When someone asked the American designer Johanna Grawunder which designers deserved more recognition, she answered: "All those who toil away in China and India. We don't know a single one of them". What we see of design at the major furniture fairs still seems to come primarily from the ‘First World' and thus from the major economic powers of Europe, the USA and Japan. In fact, when we put our own minds to it, we can think of only a handful of Africans, Indians, Brazilians or Chinese whom we could consider to be "star designers" in the international design circus. And this is the case despite the fact that the Internet and globalization have in the past decade or two allegedly created a greater need for cultural exchange and, true to the motto "Think global, act local", have also sharpened our creative eye for regional, craft, unconventional and traditional qualities.

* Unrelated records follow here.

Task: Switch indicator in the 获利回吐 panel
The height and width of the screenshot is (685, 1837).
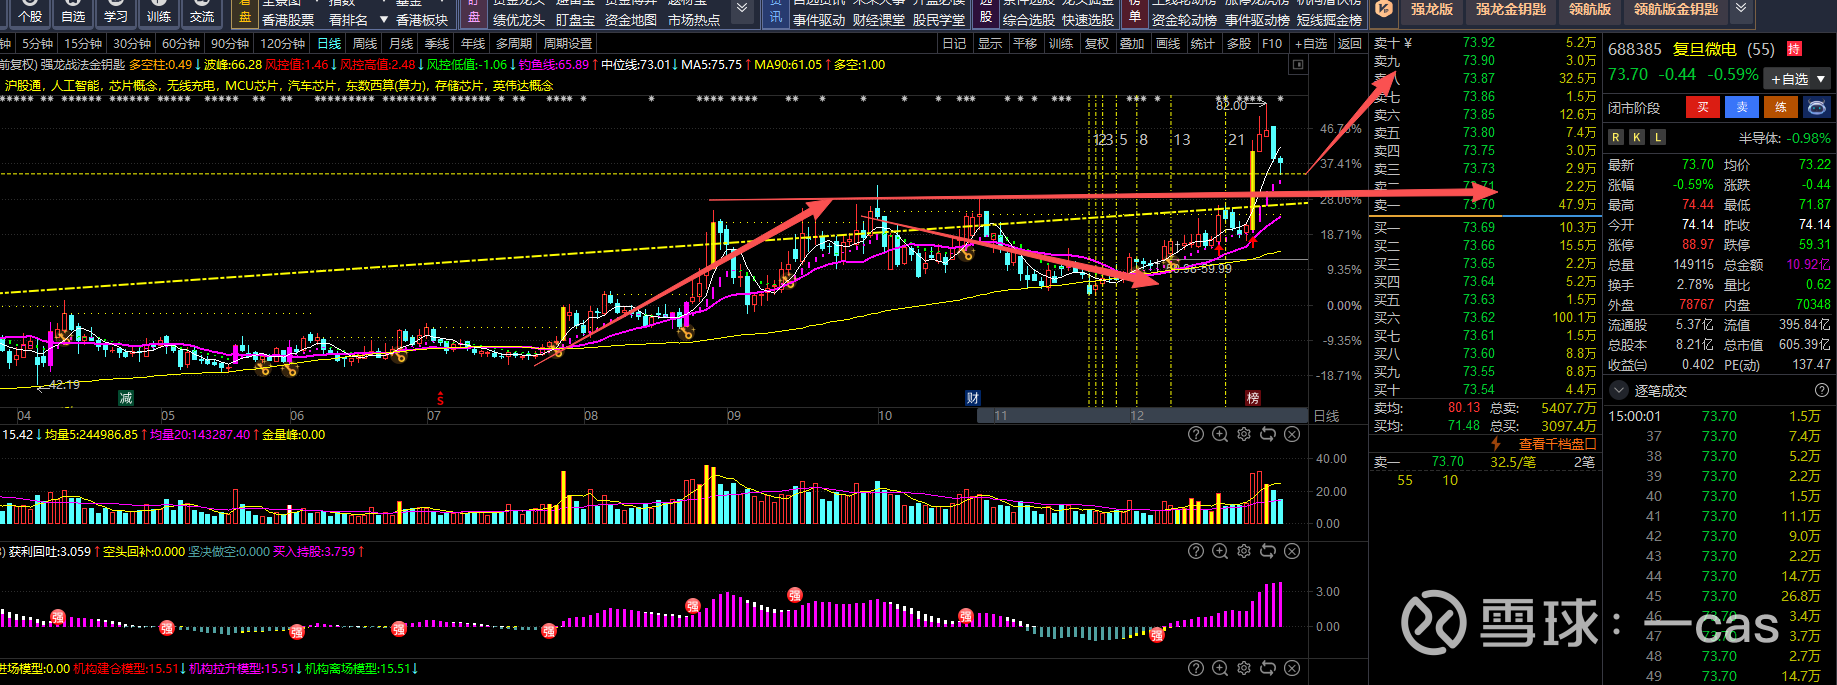Action: [1268, 551]
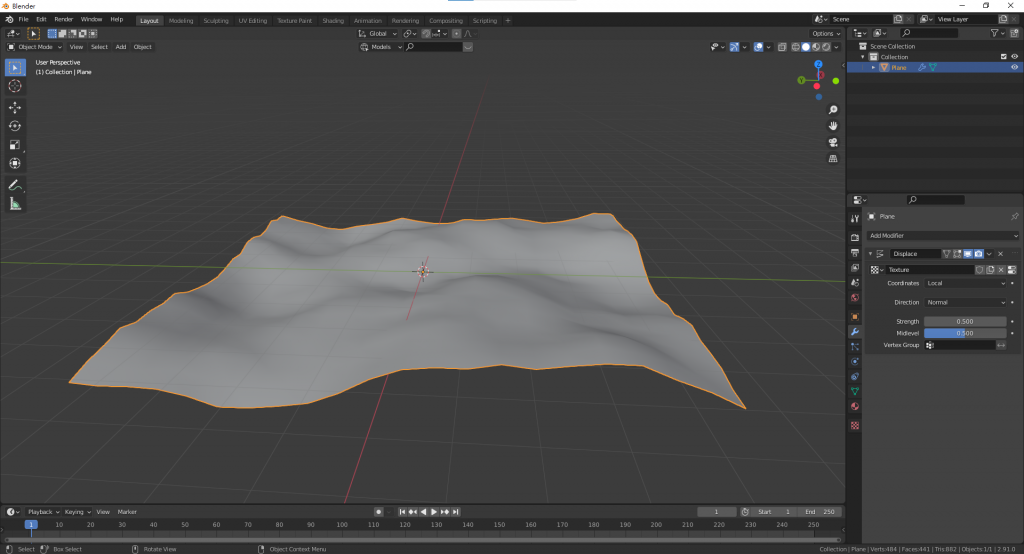Image resolution: width=1024 pixels, height=554 pixels.
Task: Click the Strength value slider
Action: (x=964, y=321)
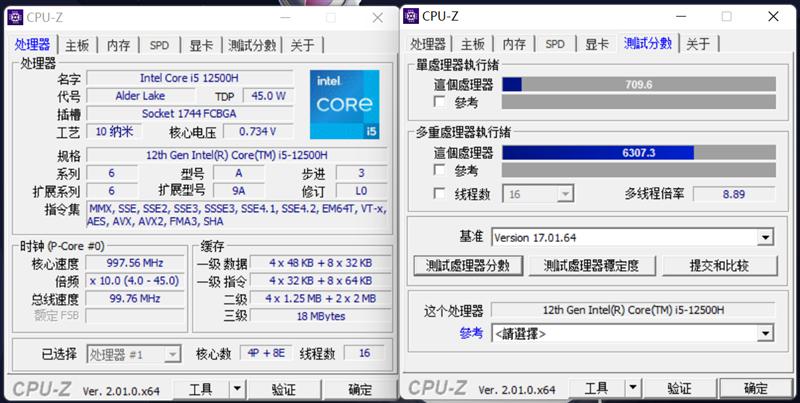
Task: Click the 验证 button in the left window
Action: pos(284,389)
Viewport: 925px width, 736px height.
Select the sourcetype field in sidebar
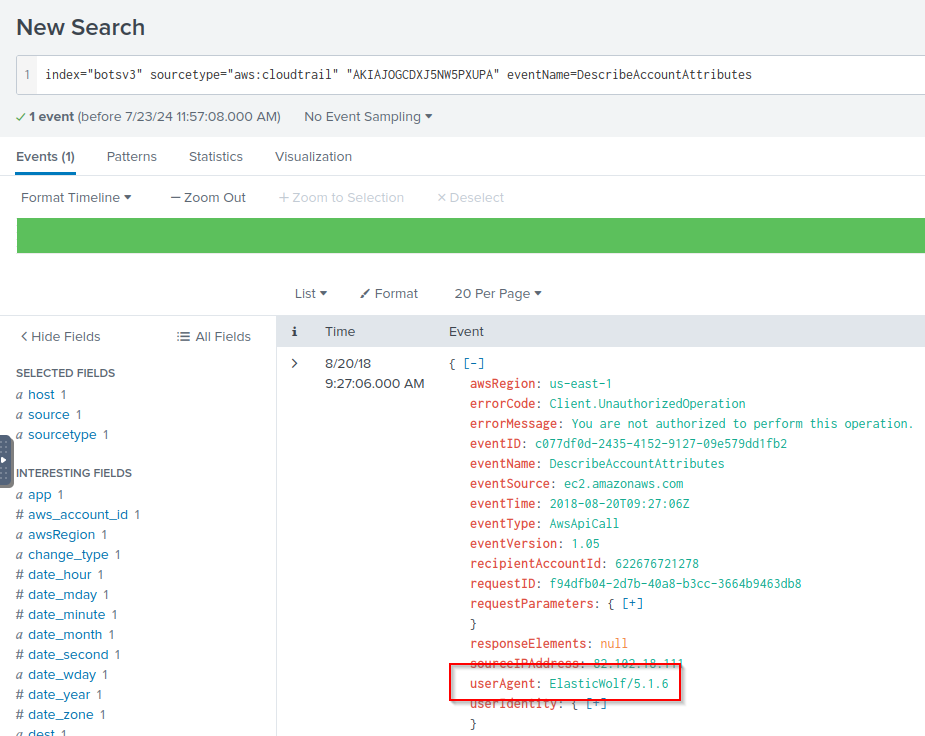tap(61, 435)
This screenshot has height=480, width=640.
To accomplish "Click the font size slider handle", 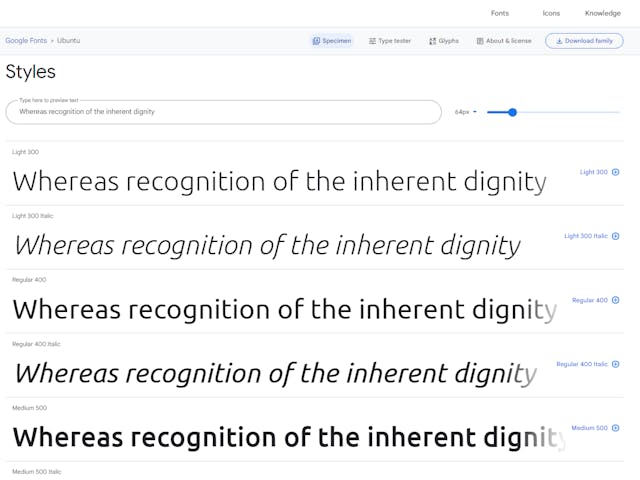I will click(513, 112).
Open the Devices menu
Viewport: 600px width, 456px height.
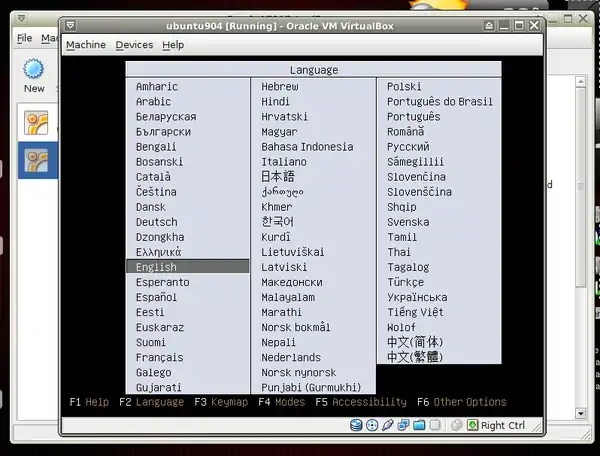(134, 45)
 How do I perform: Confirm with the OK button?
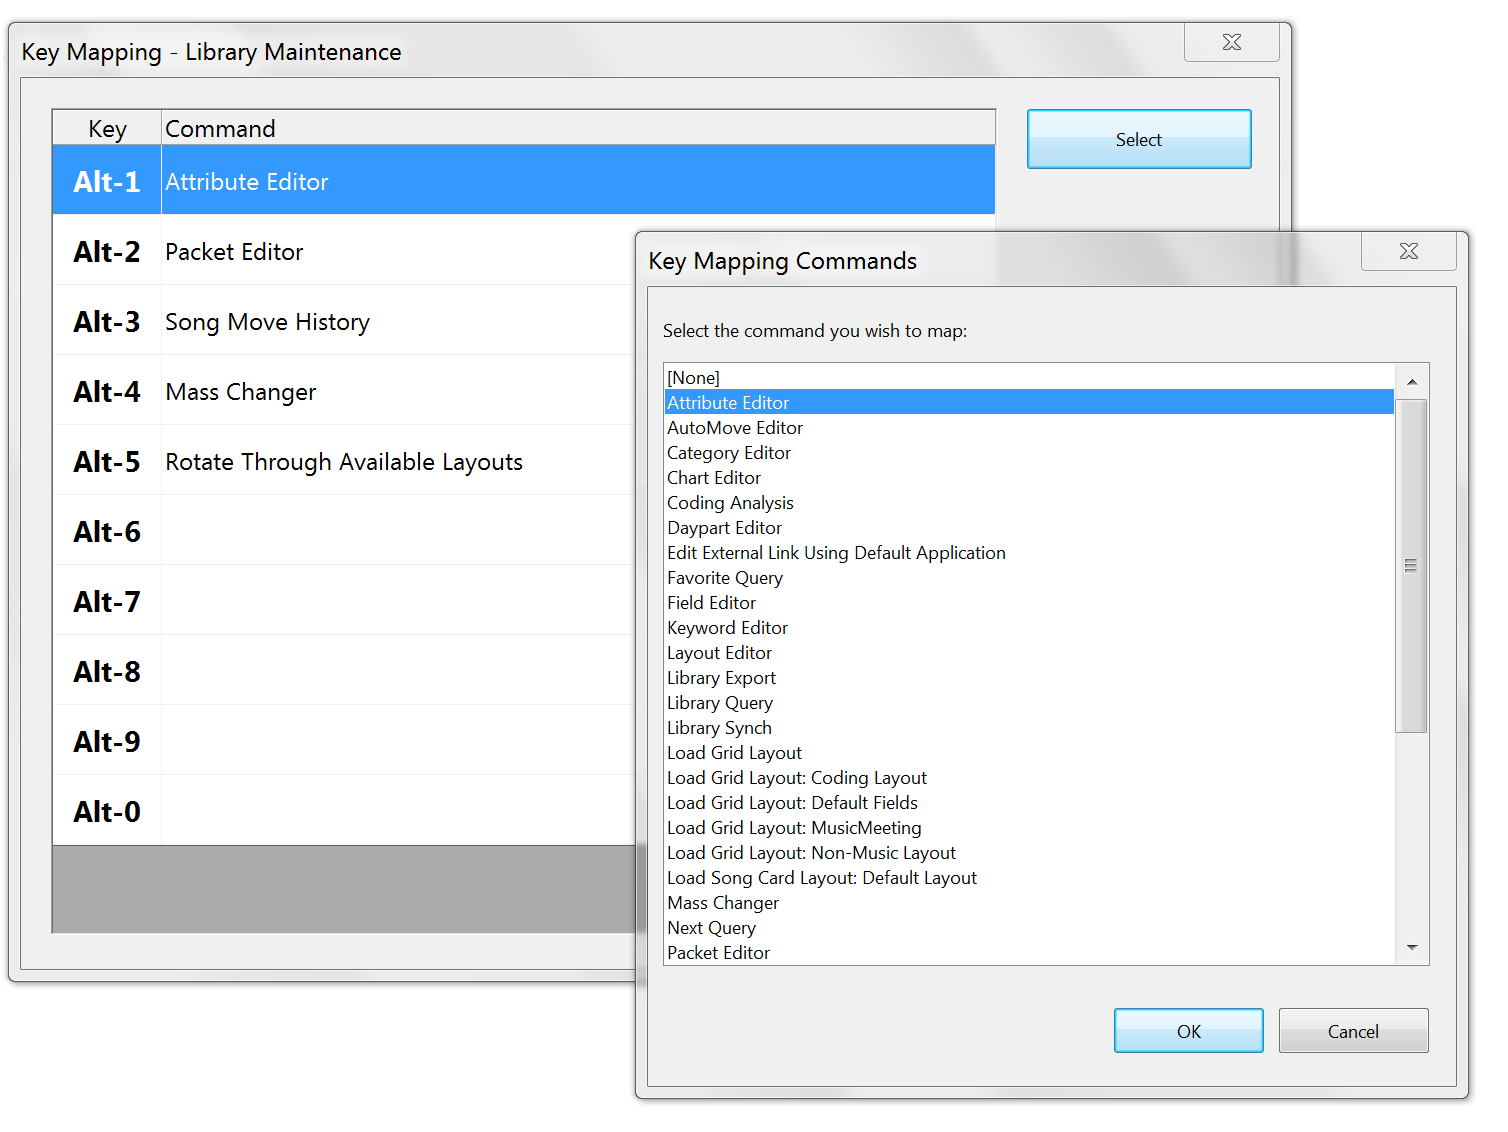click(x=1188, y=1031)
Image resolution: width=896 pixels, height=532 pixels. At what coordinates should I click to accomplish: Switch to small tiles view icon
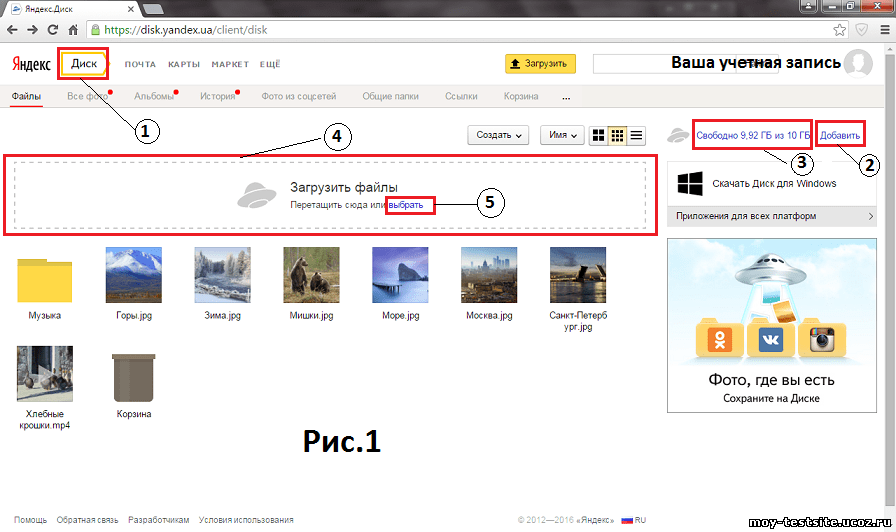[x=618, y=135]
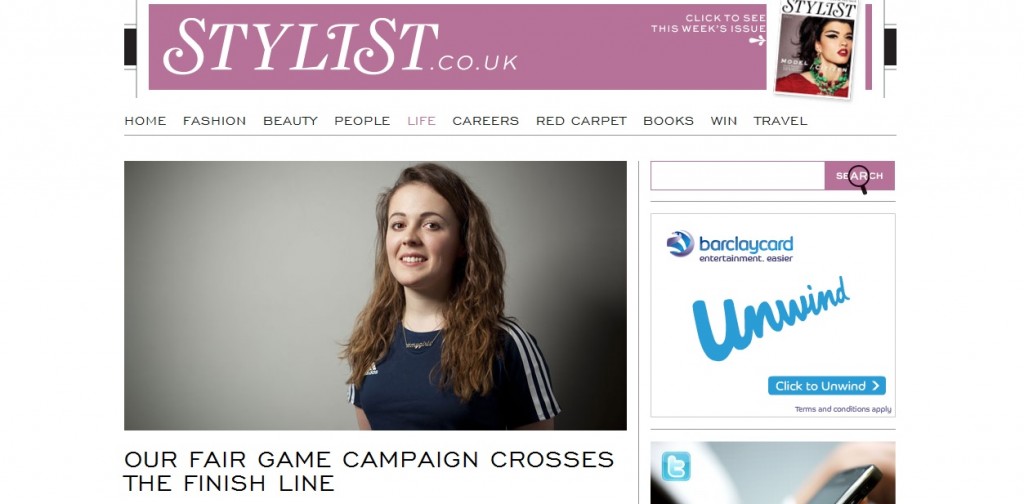
Task: Click the arrow under This Week's Issue
Action: (x=756, y=40)
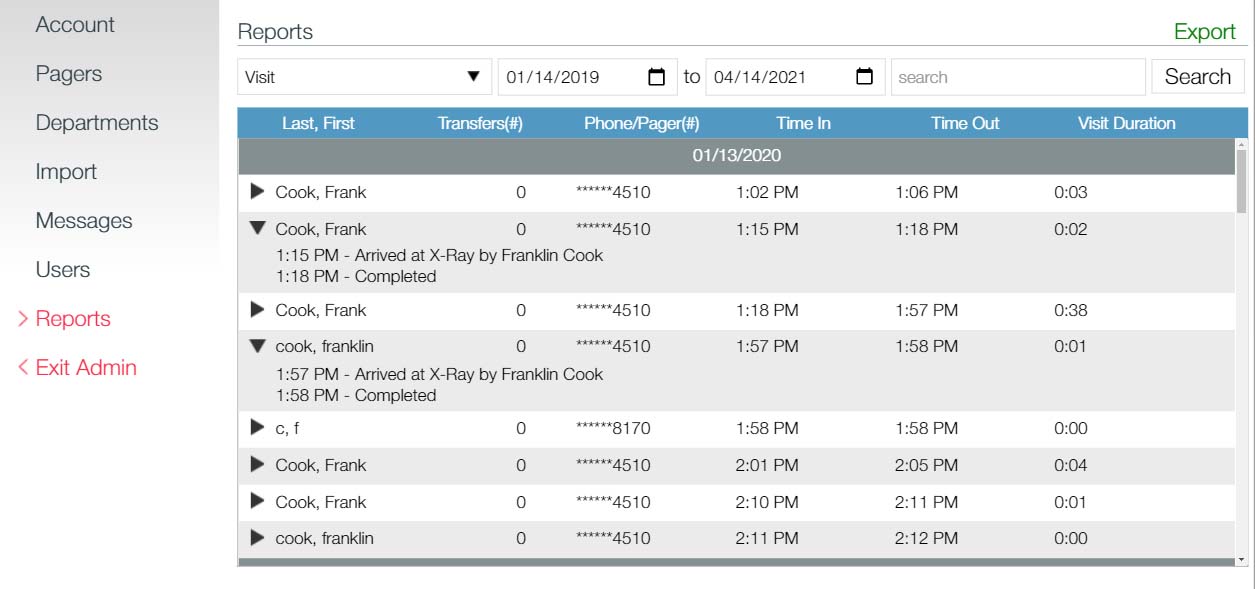Go to the Account section
The width and height of the screenshot is (1255, 589).
[75, 25]
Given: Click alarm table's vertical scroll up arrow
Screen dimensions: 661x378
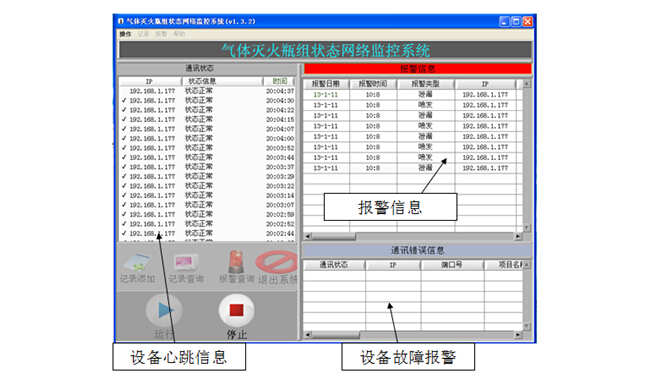Looking at the screenshot, I should coord(527,84).
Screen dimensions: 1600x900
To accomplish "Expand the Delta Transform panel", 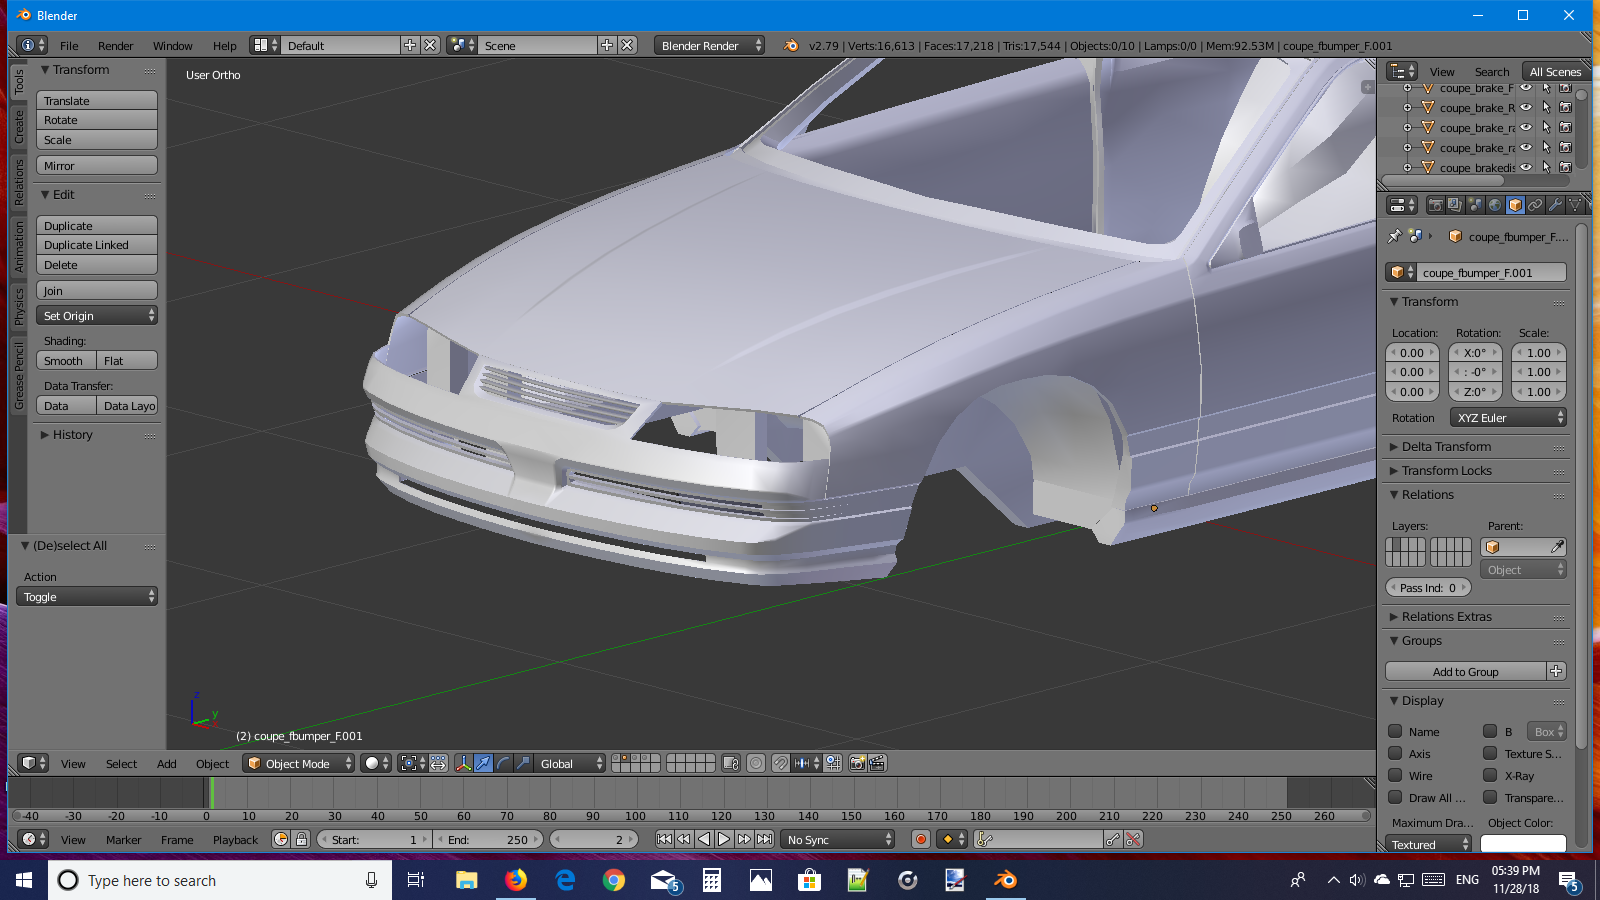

Ever since the 1990s, the design avant-garde, as represented by the designers at "Droog" for example, has been incorporating regional structures and craft traditions into their designs and trying to establish them once again as sources of identity. However, in the context of the cult of the individual and fusion culture, in recent years designers, with their eye for the original and authentic, have been setting their sights on the whole world. They are impressed by foreign cultures and old craft traditions, they discover allegedly forgotten production techniques, ornaments, colors and materials that in the West had simply long been considered un-modern and were only able to survive in an environment truly remote from the design cosmos. And time and again we also see designers' enthusiasm for tradition and exotic cultures reflected in the collections of design-oriented furniture makers that would presumably have dismissed all this a few years ago as ethno kitsch. Thus the mix of cultures was also one of the key themes at this year's Milan Furniture Fair, which featured countless sofas that link cultures in the form of an east-west divan or in whose patterns the Maya meet the Space Invaders.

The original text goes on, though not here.